■ Zadanie 1
Przepisz dokładnie fragment tekstu o Świętym Mikołaju od "Dwudziesty wiek przyzwyczaił" do "Święty Mikołaj LGBT?".
■ Zadanie 2
Proszę kontynuować tekst o Świętym Mikołaju od miejsca, w którym się kończy.

== Wybrany fragment

Święty Mikołaj nie będzie musiał zmieniać płci ani zostawać gejem / Piotr Witt, „Kurier WNET” nr 103/2023

Dwudziesty wiek przyzwyczaił nas do wielkich i z gruntu fałszywych ideologii; pokazał, że przy użyciu nowoczesnych metod technicznych i policyjnych można narzucić narodom każde szaleństwo.

Piotr Witt

Święty Mikołaj LGBT?

– Tatusiu, czy Święty Mikołaj istnieje? – zapytała moja sześcioletnia córka. – No, bo w przedszkolu różnie o tym mówią.

Nie wolno dzieci okłamywać, ale też nie ma potrzeby brutalnie odzierać je ze złudzeń. – W każdym razie – odpowiedziałem – my wolimy, żeby istniał.

Nie powiedziała nic, popatrzyła na mnie ze zrozumieniem, i tak już między nami zostało.

Było to ponad trzydzieści lat temu. Od tego czasu problem znacznie się skomplikował. Tylko w departamentach zależnych niegdyś od Świętego Cesarstwa Narodu Niemieckiego – w Alzacji i Lotaryngii – przetrwał Santa Claus. Także na Riwierze, w dawnym włoskim hrabstwie Nizzy wspomina się o Świętym. W republice laickiej prezentów nie przynosi na Boże Narodzenie święty, lecz Papa Noel na Noel. Tradycyjnie niewielkie prezenty – akurat takie, żeby zmieściły się w trzewikach wystawionych nocą na korytarz.

„Nie zapomnij o moim trzewiczku” śpiewa w nieśmiertelnym szlagierze Tino Rossi, upominając Ojczulka Noel. Ale dziś nawet i ten ojczulek budzi wielkie zgorszenie, gdyż jest mężczyzną brodatym i wąsatym. W dobie walki o zrównanie płci i dumę z peryferyjnych orientacji seksualnych na drugorzędne oznaki płciowe nie ma miejsca.

====
== Materiał

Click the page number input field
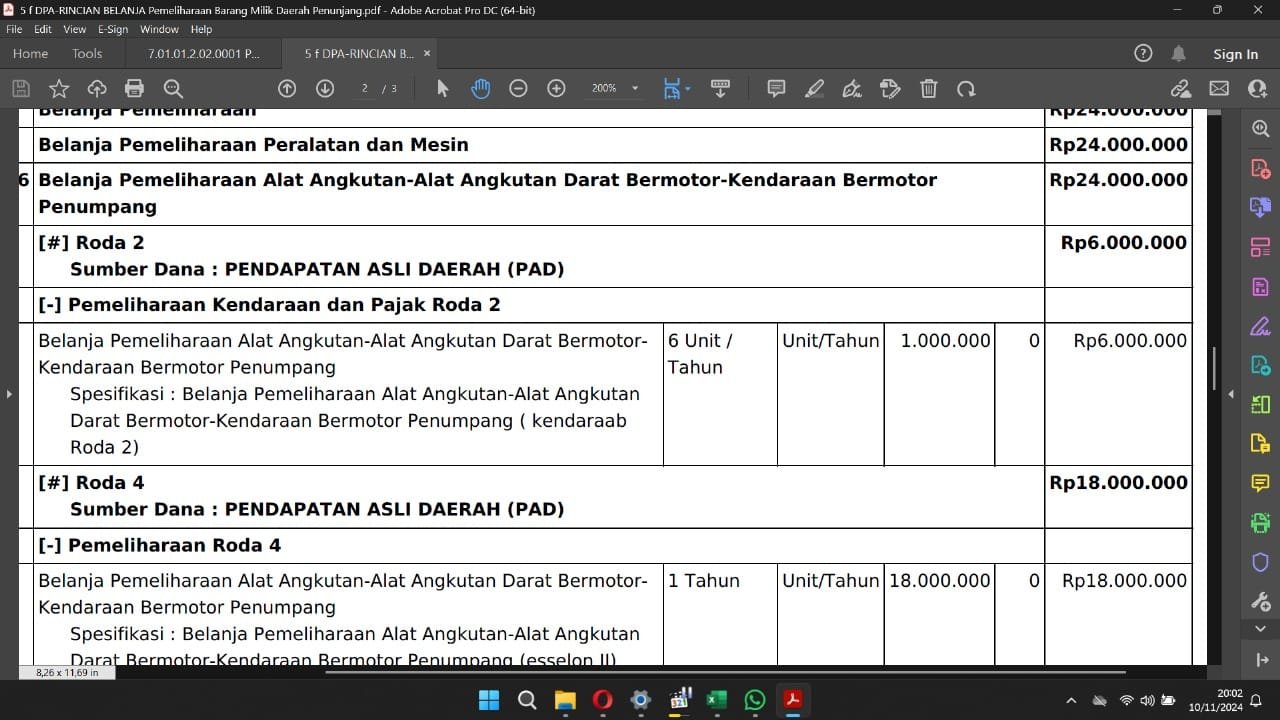[362, 88]
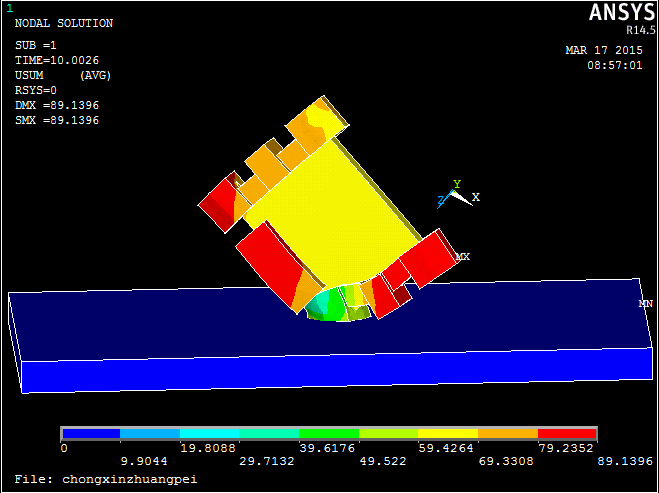Viewport: 659px width, 493px height.
Task: Click the NODAL SOLUTION title text
Action: (x=64, y=23)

====

■ Odpowiedź pisemna 1
Dwudziesty wiek przyzwyczaił nas do wielkich i z gruntu fałszywych ideologii; pokazał, że przy użyciu nowoczesnych metod technicznych i policyjnych można narzucić narodom każde szaleństwo.

Piotr Witt

Święty Mikołaj LGBT?

■ Odpowiedź pisemna 2
W tym roku wyszło nawet zalecenie, aby magazyny handlujące dewocjonaliami nie eksponowały w szopce Matki Boskiej; przed merostwem Paryża pokazano model takiej szopki roku 2022 do naśladowania. Szopka przecież nie dość, że eksponuje kobietę i matkę, zamiast, jak zalecane, „osoby z macicą”, to jeszcze propaguje rodzinę (szczyt nieprzyzwoitości!) złożoną z ojca, matki i dziecka, podczas gdy zaleca się dwóch tatusiów lub dwie matki, lub rodzinę jednorodzicową.

Staroświecki podział ludności na mężczyzn i kobiety jest zwalczany we Francji z całą surowością. Przed trzema dniami obiegła Paryż wiadomość o wyrzuceniu z pracy w Instytucie Nauk Politycznych – (zwanym Sciences Po) nauczycielki tańców salonowych. Pani Valerie P. pracowała w Sciences Po od dziesięciu lat. Ostatnio dostrzeżono jej poważny błąd zawodowy. Nauczycielka przeciwstawiła się prowadzeniu tańców przez osoby tej samej płci. Została zmuszona do opuszczenia stanowiska, ponieważ uparcie śmiała mówić o „kobietach” i „mężczyznach”. Powiadomiony o tych wykroczeniach rektorat uczelni nawiązał kontakt z nauczycielką i zaproponował polubownie, aby zmieniła semantykę i zastąpiła obraźliwe terminy ‘mężczyzna – kobieta’ przez neutralne i zalecane powszechnie do użytku ‘leader – follower’.

Nauczycielka wybrała dymisję. Tłumaczyła, że we wszystkich znanych podręcznikach tańców występują zalecenia – mężczyzna prowadzący, kobieta, która podąża za mężczyzną itp. i że ona nie może w sposób zrozumiały objaśnić uczniom kroków tańca bez uciekania się do powszechnie przyjętej terminologii.

Opisany incydent nasuwa liczne refleksje. Ktoś może zapytać – w jakim celu poważna uczelnia, jaką jest Sciences Po, kształcąca przyszłych dyplomatów i polityków, uczy tańców salonowych. Osobom publicznym zajmującym eksponowane stanowiska umiejętność pięknego, a przynajmniej harmonijnego gestu jest potrzebna; płynne i harmonijne ruchy stanowią część ich publicznego wizerunku. Wiedzieli o tym dobrze mężowie stanu świadomi swojej roli. Biskup Załuski wysłał swoich bratanków – twórców Biblioteki Narodowej na naukę do Paryża, ze szczególnym naciskiem na naukę tańca. Przyszli biskupi – uważał – powinni z wdziękiem poruszać się przy ołtarzu. Napoleon uczył się swoich cesarskich gestów od wielkiego aktora – Talmy. Widocznie tradycja przetrwała w paryskim Instytucie Nauk Politycznych, choć od piętnastu lat szkoła przestała być tak poważną instytucją, jak na to wskazywałaby jej nazwa, i nie jest już zaliczana do Wielkich Szkół.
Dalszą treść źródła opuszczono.